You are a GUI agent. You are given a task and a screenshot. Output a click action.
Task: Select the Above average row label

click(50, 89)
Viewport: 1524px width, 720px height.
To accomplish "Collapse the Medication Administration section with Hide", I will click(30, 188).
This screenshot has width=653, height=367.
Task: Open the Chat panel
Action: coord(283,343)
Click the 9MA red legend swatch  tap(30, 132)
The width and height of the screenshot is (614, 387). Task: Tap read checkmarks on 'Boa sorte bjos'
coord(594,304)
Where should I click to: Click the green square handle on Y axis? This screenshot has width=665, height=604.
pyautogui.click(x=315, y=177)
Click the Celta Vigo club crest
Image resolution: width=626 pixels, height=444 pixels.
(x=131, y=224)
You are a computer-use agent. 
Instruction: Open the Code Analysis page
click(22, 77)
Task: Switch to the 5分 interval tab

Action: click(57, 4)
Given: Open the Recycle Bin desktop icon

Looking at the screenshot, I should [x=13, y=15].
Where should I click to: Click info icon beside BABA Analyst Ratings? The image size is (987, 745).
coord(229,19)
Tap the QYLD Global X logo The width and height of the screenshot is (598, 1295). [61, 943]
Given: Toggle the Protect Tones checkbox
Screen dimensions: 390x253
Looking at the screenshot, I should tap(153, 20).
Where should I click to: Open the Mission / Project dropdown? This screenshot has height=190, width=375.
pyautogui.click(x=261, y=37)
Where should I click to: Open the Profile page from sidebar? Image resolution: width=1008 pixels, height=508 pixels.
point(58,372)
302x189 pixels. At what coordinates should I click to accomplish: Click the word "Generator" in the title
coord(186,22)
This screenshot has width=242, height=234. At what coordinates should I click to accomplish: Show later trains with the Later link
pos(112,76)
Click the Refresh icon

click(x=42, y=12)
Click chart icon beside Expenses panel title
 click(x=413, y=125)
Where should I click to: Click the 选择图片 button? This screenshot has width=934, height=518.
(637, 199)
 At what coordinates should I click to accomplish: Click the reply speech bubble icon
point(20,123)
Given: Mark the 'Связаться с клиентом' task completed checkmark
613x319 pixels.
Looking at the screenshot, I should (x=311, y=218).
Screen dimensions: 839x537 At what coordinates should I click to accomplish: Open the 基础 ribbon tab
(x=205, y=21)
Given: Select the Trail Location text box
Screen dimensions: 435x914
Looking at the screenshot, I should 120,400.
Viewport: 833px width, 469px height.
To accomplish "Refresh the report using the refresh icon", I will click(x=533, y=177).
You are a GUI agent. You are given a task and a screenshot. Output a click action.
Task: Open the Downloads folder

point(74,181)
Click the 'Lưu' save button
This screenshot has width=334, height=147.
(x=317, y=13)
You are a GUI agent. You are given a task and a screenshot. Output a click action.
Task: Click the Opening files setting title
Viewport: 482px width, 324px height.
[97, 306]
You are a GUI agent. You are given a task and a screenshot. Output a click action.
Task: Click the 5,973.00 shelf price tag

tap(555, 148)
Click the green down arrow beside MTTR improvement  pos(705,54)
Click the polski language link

▬▬▬▬▬▬▬▬▬▬

DIRECTIONS FOR THIS TASK: Format the listing above as a numbered list, starting at the line containing "This screenshot has width=242, height=234." and ending with the line containing "point(74,181)", both included, and omit any blank lines.

FINAL ANSWER:
1. This screenshot has width=242, height=234. At what coordinates should I click to accomplish: Show later trains with the Later link
2. pos(112,76)
3. Click the Refresh icon
4. click(x=42, y=12)
5. Click chart icon beside Expenses panel title
6.  click(x=413, y=125)
7. Where should I click to: Click the 选择图片 button? This screenshot has width=934, height=518.
8. (637, 199)
9.  At what coordinates should I click to accomplish: Click the reply speech bubble icon
10. point(20,123)
11. Given: Mark the 'Связаться с клиентом' task completed checkmark
12. 613x319 pixels.
13. Looking at the screenshot, I should (x=311, y=218).
14. Screen dimensions: 839x537 At what coordinates should I click to accomplish: Open the 基础 ribbon tab
15. (x=205, y=21)
16. Given: Select the Trail Location text box
17. Screen dimensions: 435x914
18. Looking at the screenshot, I should 120,400.
19. Viewport: 833px width, 469px height.
20. To accomplish "Refresh the report using the refresh icon", I will click(x=533, y=177).
21. You are a GUI agent. You are given a task and a screenshot. Output a click action.
22. Task: Open the Downloads folder
23. point(74,181)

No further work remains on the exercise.